A wry smile pulled at Cormoran’s mouth. He leaned across, took the bottle from her and upended it, and turned it so the label faced her. He didn’t even have to look to know that the line would now be level with the top of the liquid.

Rachel stared, her eyes wide. “The cheeky buggers,” she muttered. “They are checking.” She raised her eyes to his. “How did you know about that?”

Cormoran laughed and righted the bottle, set it back on the table. “Mate of mine from back home got caught nicking his dad’s whisky that way,” he said cheerfully. Polworth had been furious to be caught out, and even more furious to have had to face the music alone when Cormoran had helped drink the whisky.

Rachel winked at him, a sly look that made his libido surge. “Good thing I invited you.”

He gave her a slow, lazy grin back, gratified to see her eyes widen slightly. “I have my uses.”

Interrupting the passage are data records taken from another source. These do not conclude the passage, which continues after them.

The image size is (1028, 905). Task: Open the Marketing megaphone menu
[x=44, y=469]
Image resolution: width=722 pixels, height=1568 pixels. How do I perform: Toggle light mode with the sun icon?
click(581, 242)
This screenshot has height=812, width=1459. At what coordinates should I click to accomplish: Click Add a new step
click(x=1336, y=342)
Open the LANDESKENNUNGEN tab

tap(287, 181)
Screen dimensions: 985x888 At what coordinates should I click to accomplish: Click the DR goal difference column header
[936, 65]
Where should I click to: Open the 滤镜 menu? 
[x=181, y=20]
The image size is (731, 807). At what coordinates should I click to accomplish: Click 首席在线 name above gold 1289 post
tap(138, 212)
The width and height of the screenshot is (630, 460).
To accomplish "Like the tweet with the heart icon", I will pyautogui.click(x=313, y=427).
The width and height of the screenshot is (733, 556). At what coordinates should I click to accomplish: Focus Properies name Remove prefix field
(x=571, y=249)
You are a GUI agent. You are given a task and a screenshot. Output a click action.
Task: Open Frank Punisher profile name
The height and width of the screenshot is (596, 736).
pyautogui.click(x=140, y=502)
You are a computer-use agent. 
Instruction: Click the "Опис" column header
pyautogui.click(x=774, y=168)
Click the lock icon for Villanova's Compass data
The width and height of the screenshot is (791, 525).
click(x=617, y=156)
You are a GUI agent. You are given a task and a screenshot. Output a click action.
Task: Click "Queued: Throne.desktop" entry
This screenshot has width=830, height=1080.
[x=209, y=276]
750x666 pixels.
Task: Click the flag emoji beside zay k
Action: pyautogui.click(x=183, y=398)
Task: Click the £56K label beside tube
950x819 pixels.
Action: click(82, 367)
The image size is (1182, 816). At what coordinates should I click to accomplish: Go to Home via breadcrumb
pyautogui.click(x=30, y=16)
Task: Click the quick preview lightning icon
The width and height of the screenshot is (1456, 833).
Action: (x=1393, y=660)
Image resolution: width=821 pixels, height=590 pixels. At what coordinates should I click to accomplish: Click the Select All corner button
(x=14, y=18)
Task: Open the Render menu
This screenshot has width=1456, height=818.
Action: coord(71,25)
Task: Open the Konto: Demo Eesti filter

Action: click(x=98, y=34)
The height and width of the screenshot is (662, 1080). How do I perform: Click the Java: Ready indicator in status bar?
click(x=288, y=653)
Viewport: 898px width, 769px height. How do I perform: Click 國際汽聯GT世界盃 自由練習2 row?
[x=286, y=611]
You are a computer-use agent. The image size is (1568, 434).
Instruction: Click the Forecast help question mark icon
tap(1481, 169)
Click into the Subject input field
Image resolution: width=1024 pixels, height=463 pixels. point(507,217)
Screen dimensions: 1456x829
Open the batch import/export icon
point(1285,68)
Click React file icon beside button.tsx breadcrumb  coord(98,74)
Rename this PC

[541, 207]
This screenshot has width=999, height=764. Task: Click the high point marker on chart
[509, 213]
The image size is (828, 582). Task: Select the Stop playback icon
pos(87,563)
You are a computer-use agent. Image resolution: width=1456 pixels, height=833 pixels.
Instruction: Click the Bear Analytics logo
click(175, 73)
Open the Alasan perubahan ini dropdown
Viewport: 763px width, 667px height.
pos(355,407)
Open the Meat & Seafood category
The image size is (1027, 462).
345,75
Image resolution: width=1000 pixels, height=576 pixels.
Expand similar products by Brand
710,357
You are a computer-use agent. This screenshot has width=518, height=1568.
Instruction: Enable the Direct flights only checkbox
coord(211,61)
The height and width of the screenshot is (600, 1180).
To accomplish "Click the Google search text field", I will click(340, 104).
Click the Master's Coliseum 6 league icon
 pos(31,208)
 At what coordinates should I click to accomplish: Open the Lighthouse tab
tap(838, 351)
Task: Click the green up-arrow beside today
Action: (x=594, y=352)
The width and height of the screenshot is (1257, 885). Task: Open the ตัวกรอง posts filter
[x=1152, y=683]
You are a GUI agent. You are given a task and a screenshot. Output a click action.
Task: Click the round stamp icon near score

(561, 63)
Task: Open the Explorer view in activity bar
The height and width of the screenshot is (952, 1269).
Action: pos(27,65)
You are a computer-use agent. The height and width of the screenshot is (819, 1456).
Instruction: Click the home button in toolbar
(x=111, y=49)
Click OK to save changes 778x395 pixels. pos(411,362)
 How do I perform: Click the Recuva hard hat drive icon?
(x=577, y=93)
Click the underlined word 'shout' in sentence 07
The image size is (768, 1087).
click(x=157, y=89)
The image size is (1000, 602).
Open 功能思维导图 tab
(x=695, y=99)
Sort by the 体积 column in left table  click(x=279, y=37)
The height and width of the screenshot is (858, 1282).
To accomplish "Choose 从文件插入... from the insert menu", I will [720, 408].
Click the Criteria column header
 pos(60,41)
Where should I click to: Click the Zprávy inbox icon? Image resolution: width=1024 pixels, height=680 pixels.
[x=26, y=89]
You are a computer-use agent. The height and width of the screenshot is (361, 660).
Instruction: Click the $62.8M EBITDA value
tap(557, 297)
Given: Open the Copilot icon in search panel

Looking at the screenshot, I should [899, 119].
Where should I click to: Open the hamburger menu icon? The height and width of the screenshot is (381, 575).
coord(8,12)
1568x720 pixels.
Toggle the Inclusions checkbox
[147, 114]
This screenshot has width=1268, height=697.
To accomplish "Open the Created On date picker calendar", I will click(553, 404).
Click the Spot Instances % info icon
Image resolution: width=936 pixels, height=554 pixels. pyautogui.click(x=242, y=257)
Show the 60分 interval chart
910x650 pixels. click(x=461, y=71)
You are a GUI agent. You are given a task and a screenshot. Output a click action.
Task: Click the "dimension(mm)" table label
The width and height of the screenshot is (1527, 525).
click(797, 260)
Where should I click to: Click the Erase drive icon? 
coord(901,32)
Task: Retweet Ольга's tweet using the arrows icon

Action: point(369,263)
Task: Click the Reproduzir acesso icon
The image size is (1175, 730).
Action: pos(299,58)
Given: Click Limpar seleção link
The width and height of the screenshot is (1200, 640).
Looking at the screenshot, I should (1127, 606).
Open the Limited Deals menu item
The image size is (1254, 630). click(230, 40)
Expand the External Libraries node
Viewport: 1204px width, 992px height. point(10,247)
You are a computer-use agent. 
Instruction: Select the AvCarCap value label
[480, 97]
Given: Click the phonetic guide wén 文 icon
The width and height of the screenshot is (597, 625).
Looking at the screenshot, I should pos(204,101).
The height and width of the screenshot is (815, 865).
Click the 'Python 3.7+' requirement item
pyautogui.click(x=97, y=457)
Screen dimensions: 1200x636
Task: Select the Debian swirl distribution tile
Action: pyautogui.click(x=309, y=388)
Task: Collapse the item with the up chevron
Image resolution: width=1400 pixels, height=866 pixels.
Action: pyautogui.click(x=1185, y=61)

He moved to sit at the table while the girls fussed about pouring a little vodka into a measuring cup, dividing it between their glasses and then refilling the cup with water to add back into the bottle to disguise their theft.

“Where’s ‘back home’, then?” Nick asked him, making conversation.

“Cornwall,” Cormoran replied, taking a seat at the end of the table, his back to the patio doors. “South. Do you know it at all?”

“Nope,” Nick replied cheerfully. “Don’t think I’ve ever been west of Reading. Wurzel country?”

Cormoran laughed. “Strictly speaking, that’s Somerset,” he replied. “And no, it’s not the same thing,” he added as Nick opened his mouth. “The South West is big.”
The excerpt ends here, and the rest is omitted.